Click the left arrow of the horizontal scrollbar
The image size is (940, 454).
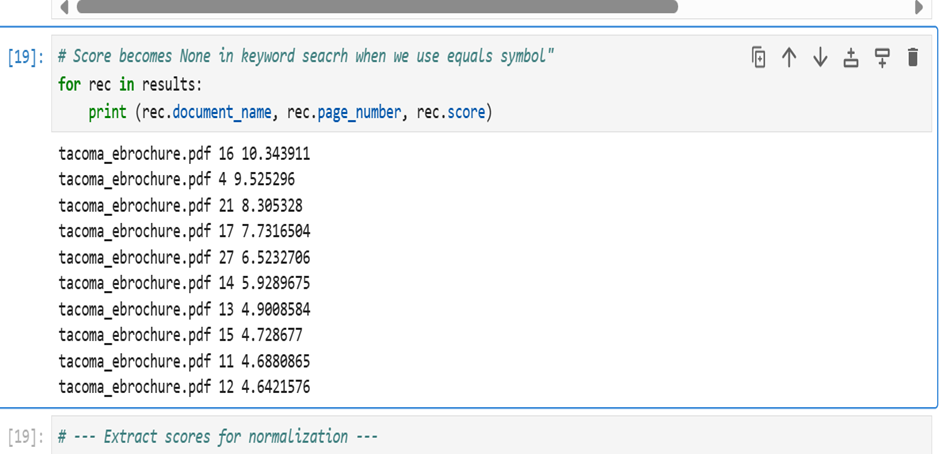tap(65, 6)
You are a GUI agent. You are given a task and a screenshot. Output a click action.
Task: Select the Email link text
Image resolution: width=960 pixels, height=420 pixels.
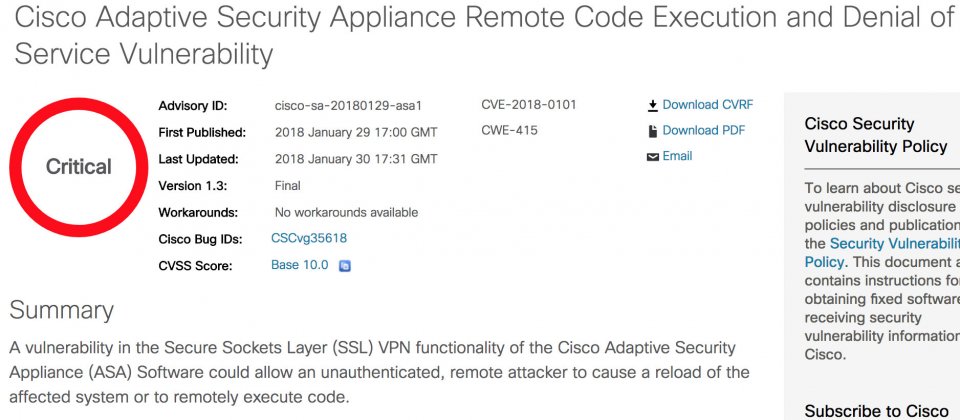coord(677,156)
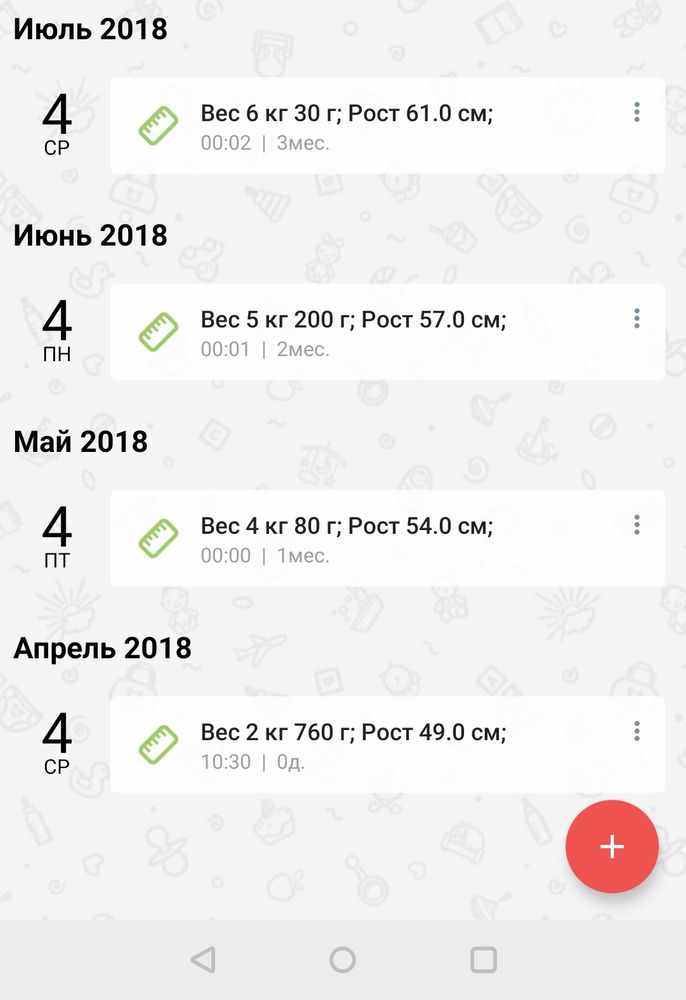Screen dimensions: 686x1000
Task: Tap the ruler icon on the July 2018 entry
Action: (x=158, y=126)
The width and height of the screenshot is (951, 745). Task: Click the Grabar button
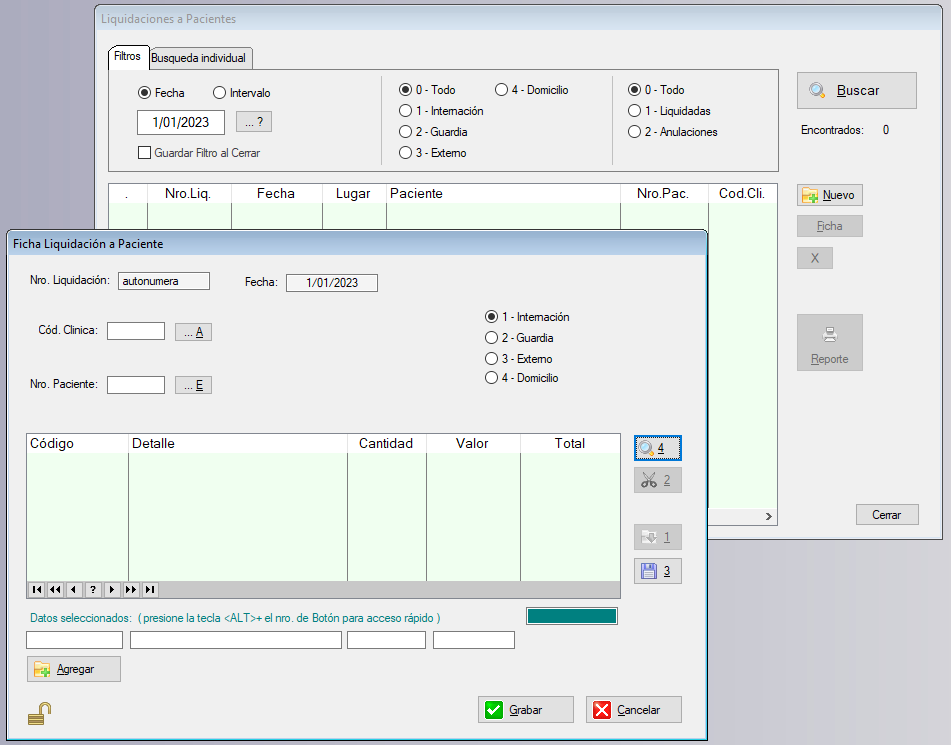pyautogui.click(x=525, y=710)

...

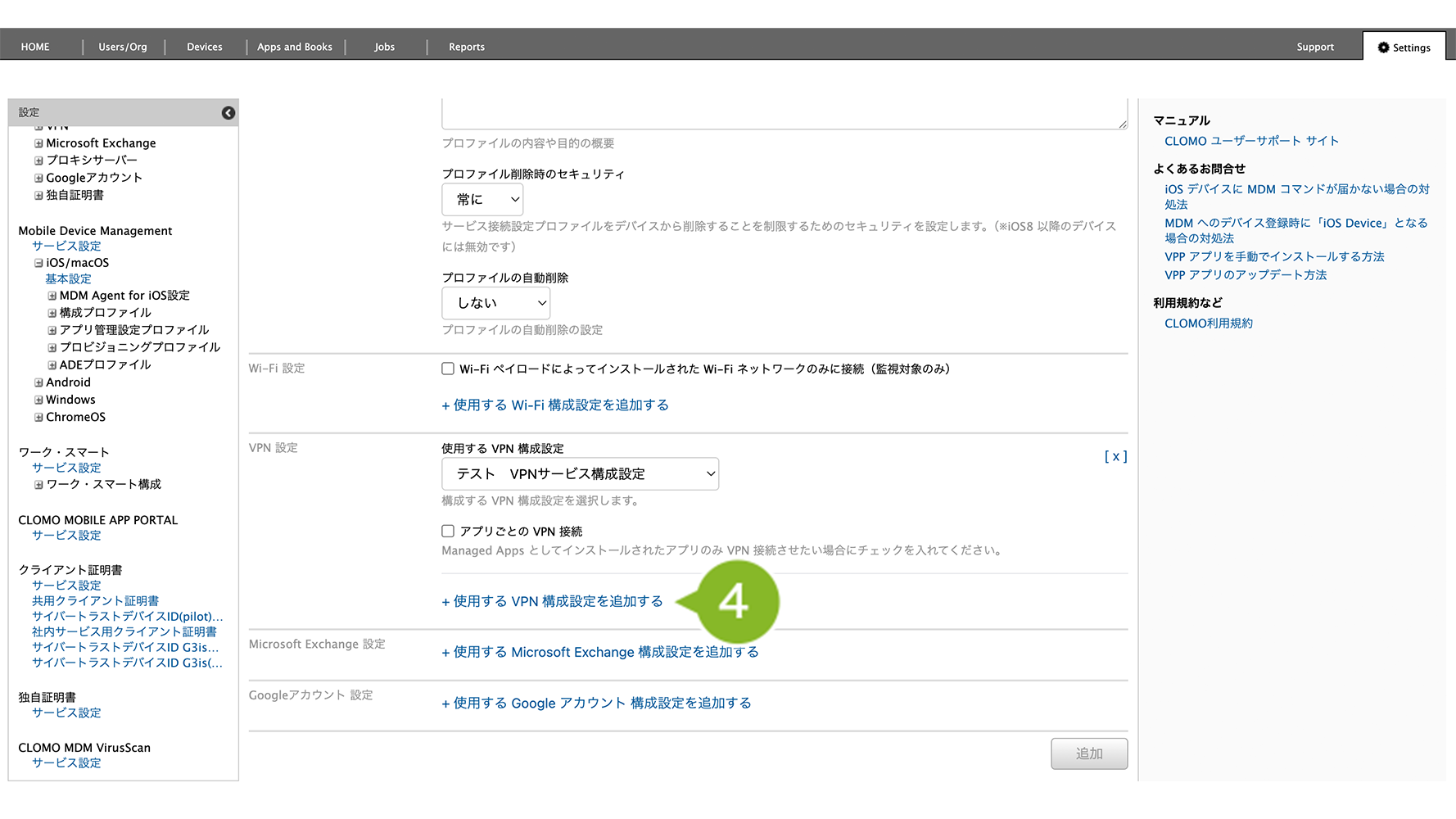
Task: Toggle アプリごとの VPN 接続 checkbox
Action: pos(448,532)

_YOUR INSTRUCTIONS_
Within the entries above, the lines from the one containing "Click the left" through the one containing "Task: Select the Email link text" are to be transcribed exactly, ends included, pictures excluded.

_EXERCISE RESULT_
Click the left arrow of the horizontal scrollbar
The image size is (940, 454).
tap(65, 6)
You are a GUI agent. You are given a task and a screenshot. Output a click action.
Task: Select the Email link text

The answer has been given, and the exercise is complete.